→ Task: Return the passage of the State v. Chase court opinion below word for word, starting with "117 N.W. 537" and going on through "of the judgment.".

→ Document passage:
################
State v. Chase

117 N.W. 537 | N.D. | 1908

Morgan, C. J.

The state’s attorney of Williams county filed an information against the’ defendants, charging them with jointly keeping a place as a gambling resort in violation of section 8974, Revised Codes 1905, and a conviction followed, after a joint trial before a jury, and they were sentenced to imprisonment in the county jail for 90 days, and to pay the costs of trial, taxed at the sum of $150. The defendants have appealed from the judgment, and, pending the appeal, were admitted to bail by the district court. '

'There are three grounds urged by them for a reversal of the judgment.

(1) The refusal of the district court to grant to them one day in which to prepare for trial after pleading to the information, as provided by section 9935, Revised Codes 1905, which reads as follows: “After his plea, the defendant, if he requests it, is entitled to at least one day to prepare for trial.” The record shows that, after arraignment of the defendants on June 17, 1907, they were given one day in which to plead. At the opening of the court *431on the fallowing day, the defendants’ plea of. “not guilty” was received and entered on the record. After the case had been called for trial, and the clerk had called the names of four jurors, who had taken their places in the jury box, the defendants moved for a separate trial, and asked for one day’s time in which to prepare for trial. The court denied both requests. No exception is urged as to the ruling denying a separate trial, as the granting of separate trials in misdemeanor cases is discretionary with the trial court under the express terms of the statute. Section 9996, Revised 'Codes 1905.
################
→ Collected material:
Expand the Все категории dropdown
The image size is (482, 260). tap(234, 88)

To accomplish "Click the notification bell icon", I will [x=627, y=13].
################
→ Task result:
117 N.W. 537 | N.D. | 1908

Morgan, C. J.

The state’s attorney of Williams county filed an information against the’ defendants, charging them with jointly keeping a place as a gambling resort in violation of section 8974, Revised Codes 1905, and a conviction followed, after a joint trial before a jury, and they were sentenced to imprisonment in the county jail for 90 days, and to pay the costs of trial, taxed at the sum of $150. The defendants have appealed from the judgment, and, pending the appeal, were admitted to bail by the district court. '

'There are three grounds urged by them for a reversal of the judgment.